Scale down the stretch from the line containing "Wijzig Profiel (56, 403)" through the line containing "Immobilier neuf Hardricourt", both included, by rewriting every line in it with each answer coordinate multiplied by 0.25 and rounded to a whole number, halves going up. Keep all other text and numbers unchanged.

++++ EXCERPTED DATA

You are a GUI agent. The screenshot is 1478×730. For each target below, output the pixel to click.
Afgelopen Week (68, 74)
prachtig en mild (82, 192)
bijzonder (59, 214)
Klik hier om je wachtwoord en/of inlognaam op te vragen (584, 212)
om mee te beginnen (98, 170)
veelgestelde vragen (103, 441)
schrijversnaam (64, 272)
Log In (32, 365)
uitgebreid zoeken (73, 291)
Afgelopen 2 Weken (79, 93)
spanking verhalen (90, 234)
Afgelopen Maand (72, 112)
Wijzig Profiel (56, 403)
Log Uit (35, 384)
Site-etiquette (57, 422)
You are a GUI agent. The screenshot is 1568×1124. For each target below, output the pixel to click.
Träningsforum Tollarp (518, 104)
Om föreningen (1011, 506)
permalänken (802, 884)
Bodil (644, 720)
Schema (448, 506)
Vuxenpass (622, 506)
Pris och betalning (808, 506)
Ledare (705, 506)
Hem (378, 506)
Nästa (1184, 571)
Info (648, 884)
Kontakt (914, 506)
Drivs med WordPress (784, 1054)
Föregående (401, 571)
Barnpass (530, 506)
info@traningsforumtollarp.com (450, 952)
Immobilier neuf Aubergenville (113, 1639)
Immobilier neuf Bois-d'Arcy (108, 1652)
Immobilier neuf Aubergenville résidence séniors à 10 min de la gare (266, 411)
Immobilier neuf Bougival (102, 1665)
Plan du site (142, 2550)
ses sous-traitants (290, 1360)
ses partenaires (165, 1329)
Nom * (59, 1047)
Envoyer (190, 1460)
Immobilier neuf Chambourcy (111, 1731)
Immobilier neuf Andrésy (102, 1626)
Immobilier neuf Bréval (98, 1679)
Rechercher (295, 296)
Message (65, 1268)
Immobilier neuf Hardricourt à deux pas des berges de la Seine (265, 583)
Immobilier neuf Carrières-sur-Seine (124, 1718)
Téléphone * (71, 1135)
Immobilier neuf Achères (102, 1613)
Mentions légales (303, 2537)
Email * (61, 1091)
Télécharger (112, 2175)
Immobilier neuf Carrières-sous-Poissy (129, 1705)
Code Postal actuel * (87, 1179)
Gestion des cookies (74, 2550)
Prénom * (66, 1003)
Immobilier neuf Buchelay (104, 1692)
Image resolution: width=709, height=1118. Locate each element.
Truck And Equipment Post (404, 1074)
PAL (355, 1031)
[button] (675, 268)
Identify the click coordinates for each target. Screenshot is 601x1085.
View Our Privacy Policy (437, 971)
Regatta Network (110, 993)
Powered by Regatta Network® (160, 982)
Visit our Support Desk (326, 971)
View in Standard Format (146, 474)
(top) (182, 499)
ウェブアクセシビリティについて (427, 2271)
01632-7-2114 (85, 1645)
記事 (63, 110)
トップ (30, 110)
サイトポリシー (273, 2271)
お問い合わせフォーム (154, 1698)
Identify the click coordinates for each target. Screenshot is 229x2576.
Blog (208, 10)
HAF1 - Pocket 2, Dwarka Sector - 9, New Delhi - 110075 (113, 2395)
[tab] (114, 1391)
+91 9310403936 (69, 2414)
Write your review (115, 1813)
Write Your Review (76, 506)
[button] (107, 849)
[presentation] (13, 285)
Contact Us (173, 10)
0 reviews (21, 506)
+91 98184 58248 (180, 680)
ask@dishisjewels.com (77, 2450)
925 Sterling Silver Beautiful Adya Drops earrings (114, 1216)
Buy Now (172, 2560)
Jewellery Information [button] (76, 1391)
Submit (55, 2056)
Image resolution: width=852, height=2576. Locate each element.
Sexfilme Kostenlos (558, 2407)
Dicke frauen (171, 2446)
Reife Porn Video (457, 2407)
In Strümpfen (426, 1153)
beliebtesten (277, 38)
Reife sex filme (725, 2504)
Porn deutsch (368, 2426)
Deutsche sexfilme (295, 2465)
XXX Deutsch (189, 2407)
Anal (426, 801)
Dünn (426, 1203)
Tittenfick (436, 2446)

++++++++

* COMPLETE OUTPUT *
Wijzig Profiel (14, 101)
Log Uit (9, 96)
Site-etiquette (14, 106)
You are a GUI agent. The screenshot is 1568×1124. For each target below, output the pixel to click.
Träningsforum Tollarp (130, 26)
Om föreningen (253, 127)
permalänken (201, 221)
Bodil (161, 180)
Schema (112, 127)
Vuxenpass (156, 127)
Pris och betalning (202, 127)
Ledare (176, 127)
Hem (95, 127)
Nästa (296, 143)
Info (162, 221)
Kontakt (229, 127)
Drivs med WordPress (196, 264)
Föregående (100, 143)
Barnpass (133, 127)
info@traningsforumtollarp.com (113, 238)
Immobilier neuf Aubergenville (28, 410)
Immobilier neuf Bois-d'Arcy (27, 413)
Immobilier neuf Aubergenville résidence séniors à 10 min de la gare (67, 103)
Immobilier neuf Bougival (26, 416)
Plan du site (36, 638)
ses sous-traitants (73, 340)
ses partenaires (41, 332)
Nom * (15, 262)
Envoyer (48, 365)
Immobilier neuf Chambourcy (28, 433)
Immobilier neuf Andrésy (26, 407)
Immobilier neuf Bréval (25, 420)
Rechercher (74, 74)
Message (16, 317)
Immobilier neuf Hardricourt à deux pas des berges de la Seine (66, 146)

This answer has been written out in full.